Genre: Studio Alben, Jazz

No longer available

ACT 9529-2, 614427952929
Gábor Bolla / tenor & soprano sax
Robert Lakatos / piano, keyboards
Lajos Sārközi / violin
Heiri Känzig / bass
Jojo Mayer / drums

Produced by Siggi Loch
Recorded January 11 & 12, 2012 at Realistic Sound Studio Munich by Florian H. Oestreicher.
Mixed by Florian H. Oestreicher. Mastered by Klaus Scheuermann.

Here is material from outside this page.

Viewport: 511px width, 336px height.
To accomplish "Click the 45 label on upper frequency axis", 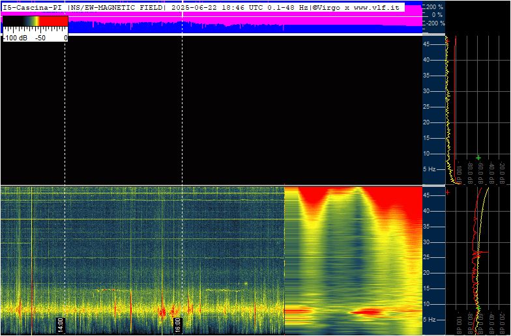I will pos(426,44).
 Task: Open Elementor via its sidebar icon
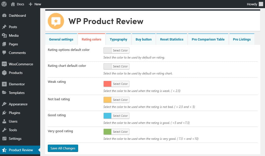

"Find Your Way" is an impressively broad and yet cohesive musical journey: Django Reinhardt, Bartók, Monk, Rollins and Coltrane, Modern Jazz Quartet or Stevie Wonder, whatever the template or inspiration for the young Hungarian, in his search for new sounds and his own musical identity, Gábor Bolla is on the right track with his ACT debut. "An improviser of overwhelming independence" (FAZ).

Gábor Bolla
Gábor Bolla was born on 18 October 1988 in Hungary to a Sinti and Roma family. He learned to play the clarinet freely and virtuously at an early age and won the Hungarian music school competition at the age of 12. Through his music-loving parents, he soon came to jazz and switched to the saxophone. A child prodigy career followed: After only six months of practising on the tenor saxophone, Bolla was discovered and promoted by Robert Maloschik of Hungarian Public Radio.Soon he was touring with the jazz greats of his home country and was selected for the Getxo Jazz Festival in Bilbao, Spain. At 15, he became the only teenager and Hungarian to date to be nominated for the semi-finals of the prestigious saxophone competition at the Montreux Jazz Festival. After that, many doors opened. He was invited as a guest soloist for the world famous Vienna Art Orchestra and played with US stars such as Johnny Griffin, David Murray, Kirk Lightsey as well as Gregory Hutchinson. In the following years he won further prizes, such as the Hans Koller Prize as "Talent of the Year". After Bolla's celebrated concert in Germany in April 2011, the Frankfurter Allgemeine Zeitung praised the young saxophonist as an "improviser of overwhelming independence".